Based on Blue Cross Blue Shield insurers’ operating performance in the Affordable Care Act (ACA) individual market, analysts for S&P Global Market Intelligence report that most of the insurers did markedly better in 2016 than in 2015 and that, on average, they will approach break-even margins this year.
Target profitability, however, is still a couple of years away and depends on whether significant changes are made to the market.
“As we have stated previously, we expect a five-year path to stability. 2016 was year 3. After starting on the wrong foot in 2014, and deteriorating further in 2015, we are seeing the first signs in 2016 that this market could be manageable for most health insurers,” the analysts wrote.
“If the market continues unaffected, with a few fixes rather than an overhaul, we expect 2018, or year 5 of the ACA individual market, to be one of gradual improvement, with more insurers reporting positive (albeit low single-digit) margins,” they added.
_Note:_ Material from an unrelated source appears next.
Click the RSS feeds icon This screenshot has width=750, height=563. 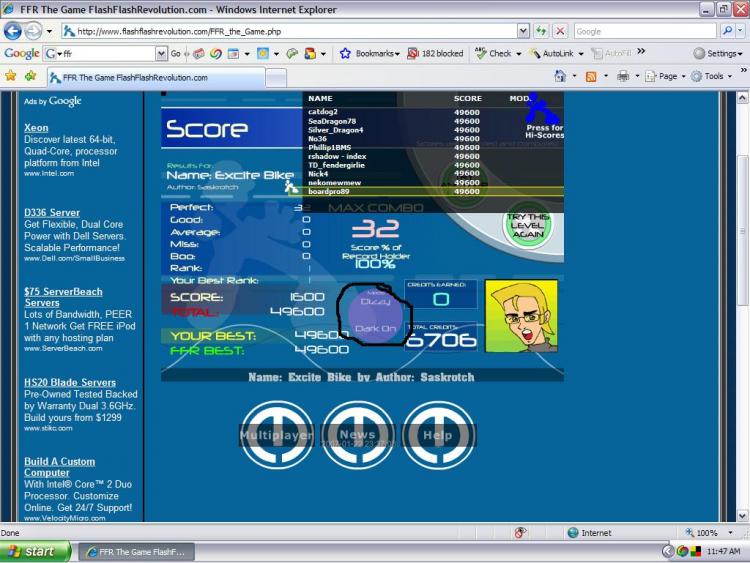591,77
In light of the recently announced exits by several insurers, the analysts said some states could have counties with no insurer on the exchange next year—a problem that could grow worse “if the uncertainty around market rules and [cost-sharing reduction] subsidies isn’t clarified sooner rather than later.” They also noted an observed correlation between states opting not to expand their Medicaid program and low insurer participation on the exchanges.
The analysts anticipate seeing some increase in premium rates next year as insurers continue to adjust their products and pricing, but in the absence of substantial changes to the market, premiums should increase “at a far lower clip than in 2017.”
The individual market is still in the early stage of development, and is thus still “somewhat fragile,” they explained. “Every time something new (and potentially disruptive) is thrown into the works, it impedes the individual market’s path to stability.”